### TEXT EXCERPT
● ● ● ● ●
Semidynamics and Signature IP Expand Multi-Core RISC-V and CHI Options
Two relatively new players in the CPU world, Semidynamics and Signature IP, have announced multi-core RISC-V and CHI interconnect IP for compute-intensive applications like AI/ML.
As some experts predict the end of Moore’s law, the artificial intelligence and machine learning (AL/ML) industry needs to find ways to greatly increase computing power density and efficiency. Such gains call for monolithic multi-core and chiplet architectures and improved interconnects.
One of the newest announcements in the multi-core arena comes from a partnership between Semidynamics and Signature IP. The two intellectual property (IP) companies have created and tested a RISC-V multi-core environment and Coherent Hub Interface (CHI) interconnect for system-on-chip (SoC) developers.
Combined Semidynamics and Signature IP offering. Image used courtesy of Semidynamics
Semidynamics is a recent entrant to the RISC-V core creation market, while Signature IP is a newcomer to the network-on-chip (NoC) field.
Multiple Cores: The Key to AI and ML
Artificial intelligence, both generative and interpretive, and machine learning involve massively parallel mathematical operations, such as matrix multiplication. AI-related disciplines break down problems, comparisons, and calculations and compute those pieces in parallel. The smaller the pieces, the faster and more accurate the calculations will be.
Unfortunately, adding more discrete processors draws extra electrical power. In addition, the distance between the processors adds time to the process. The best current methodology to mitigate both of these issues is to put multiple cores in the same silicon or to place chiplets onto the same component substrate.
Signature IP's Advanced NoC Capabilities
While a multi-core architecture is a critical requirement for AI, without an efficient interconnect between cores, much of the cores’ processing power could go to waste. That’s where Signature IP comes in. The company's coherent network on chip (C-NoC) is directory-based with home-node support and can support both coherent and non-coherent traffic. It can also improve performance with optional system-level caches. Signature IP has an EDA development toolset with automation and operates under a simple licensing model.
Signature IP Coherent NoC (C-NoC). Image used courtesy of Signature IP
Coherency enables higher performance in complex multi-core processors. When processors complete tasks unevenly, coherent (logically consistent) cache data give different cores access out of order. In general, different cores should not see different values for shared data. However, there are circumstances when non-coherence—different data in different caches—is required. The Signature IP CHI manages both coherent and non-coherent caches, minimizing lost clock cycles or collision errors.
● ● ● ● ●
### MATERIAL PROVIDED
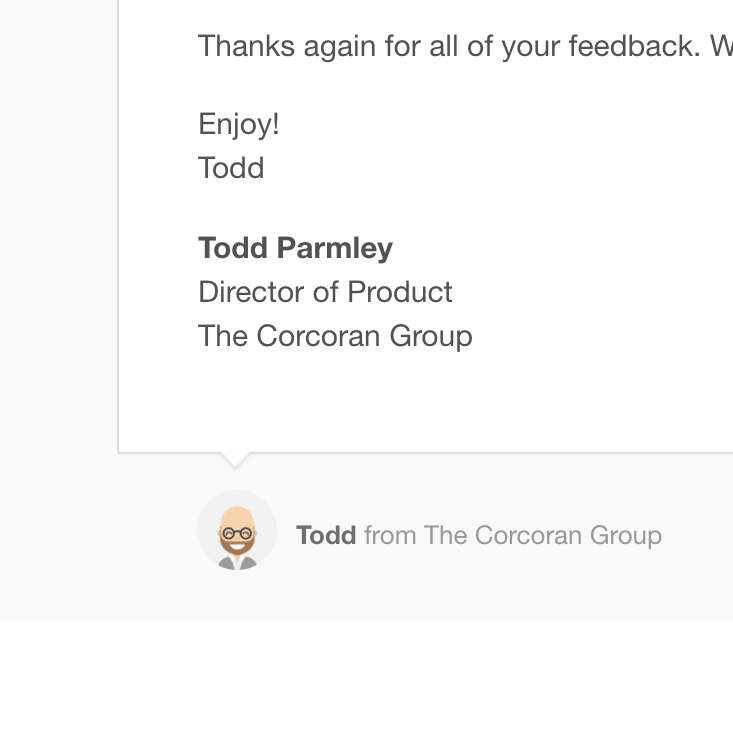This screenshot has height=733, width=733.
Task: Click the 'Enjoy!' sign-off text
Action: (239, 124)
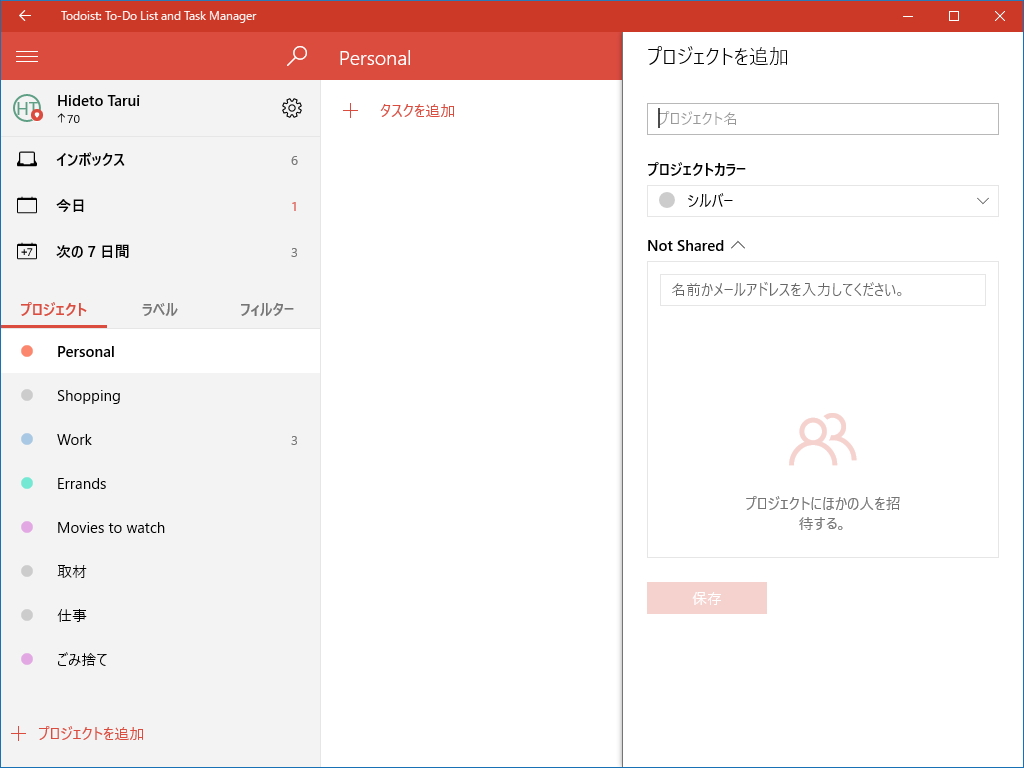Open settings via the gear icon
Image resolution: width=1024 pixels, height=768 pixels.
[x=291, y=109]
● ● ● ● ●
### PROMPT 1
From the article on Semidynamics and Signature IP, extract the passage starting with "Multiple Cores: The" and going on through "calculations will be.".
### PROMPT 2
According to the article on Semidynamics and Signature IP, what field is Signature IP a newcomer to?
### PROMPT 3
Continue the article on Semidynamics and Signature IP from its last sentence.

### TASK ANSWER 1
Multiple Cores: The Key to AI and ML
Artificial intelligence, both generative and interpretive, and machine learning involve massively parallel mathematical operations, such as matrix multiplication. AI-related disciplines break down problems, comparisons, and calculations and compute those pieces in parallel. The smaller the pieces, the faster and more accurate the calculations will be.

### TASK ANSWER 2
The network-on-chip (NoC) field.

### TASK ANSWER 3
Semidynamics Brings RISC-V to the Multi-Core Field
Most high-end, multi-core systems today use Intel, AMD, or Arm processing cores. Semidynamics is entering the mix with its newly available RISC-V cores. Semidynamics offers two customizable 64-bit RISC-V cores optimized for AI, ML, and other high-transaction requirements. The company refers to its customizability as an “open core surgery” approach. This lends the implementer greater hardware design flexibility and allows them to prototype and test the custom architecture on an FPGA to reduce test and verification time.
RISC-V began at the University of California at Berkeley in 2010 as a student research project on parallel computing. Over the intervening years, the open-source architecture slowly gained a following as an alternative to the commercially licensed Arm RISC IP. This allows companies like Semidynamics to develop RISC CPU designs that follow the RISC-V instruction set architecture (ISA) standard without license fees. Chip developers have a lot of freedom in their hardware design but can maintain industry compatibility by adhering to the open-source ISA.
RISC-V Joins the High-End CPU Market
Just a few years ago, virtually all high-performance CPUs came from Intel or AMD and were based on Intel’s x86 roots. Arm has become a serious player and, with its recent IPO, seems to be set for a solid future. Graphics processing units (GPUs) and tensor processing units (TPUs) are filling the processing space in AI server farms.
With RISC-V coming of age, offerings like the above from Semidynamics and Signature IP are poised to become a long-term fixture in the high-performance parallel computing world.